>> START

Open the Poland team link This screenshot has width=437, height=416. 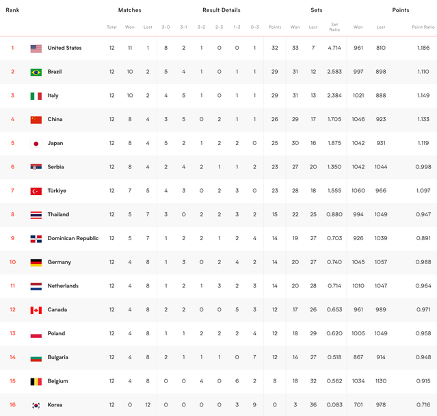pyautogui.click(x=56, y=334)
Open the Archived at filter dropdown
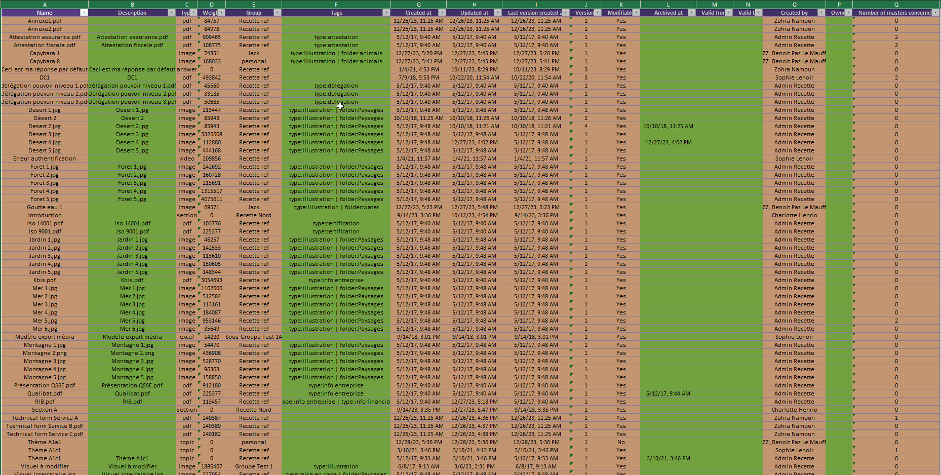Image resolution: width=941 pixels, height=475 pixels. click(x=692, y=13)
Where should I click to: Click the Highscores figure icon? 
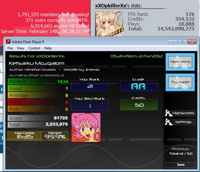(x=168, y=113)
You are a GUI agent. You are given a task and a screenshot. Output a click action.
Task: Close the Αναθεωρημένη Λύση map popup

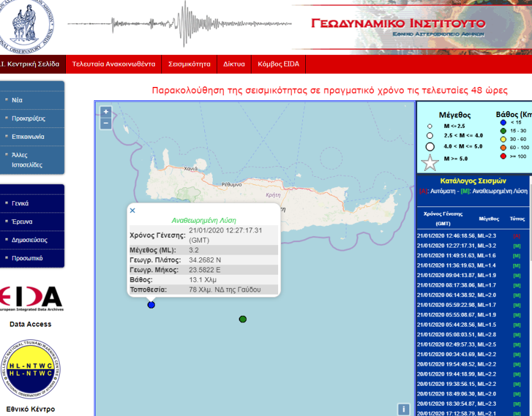click(x=132, y=211)
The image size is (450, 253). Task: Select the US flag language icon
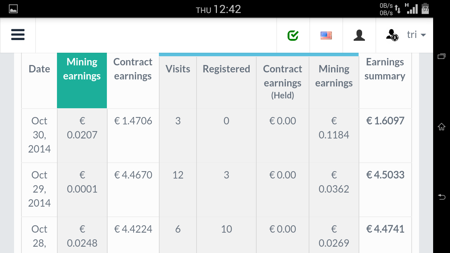[326, 35]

>> END

**To be done**
Arrange the lines from the one with "Open the Archived at filter dropdown" to the one with "click(x=132, y=211)" as a two-column CSV with the headers text and answer. Give one row for each answer, put each field in quotes, replace line breaks with spaces, and leave out the pictures.

**Solution for this exercise**
text,answer
"Open the Archived at filter dropdown","Image resolution: width=941 pixels, height=475 pixels. click(x=692, y=13)"
"Where should I click to: Click the Highscores figure icon?","(x=168, y=113)"
"You are a GUI agent. You are given a task and a screenshot. Output a click action. Task: Close the Αναθεωρημένη Λύση map popup","click(x=132, y=211)"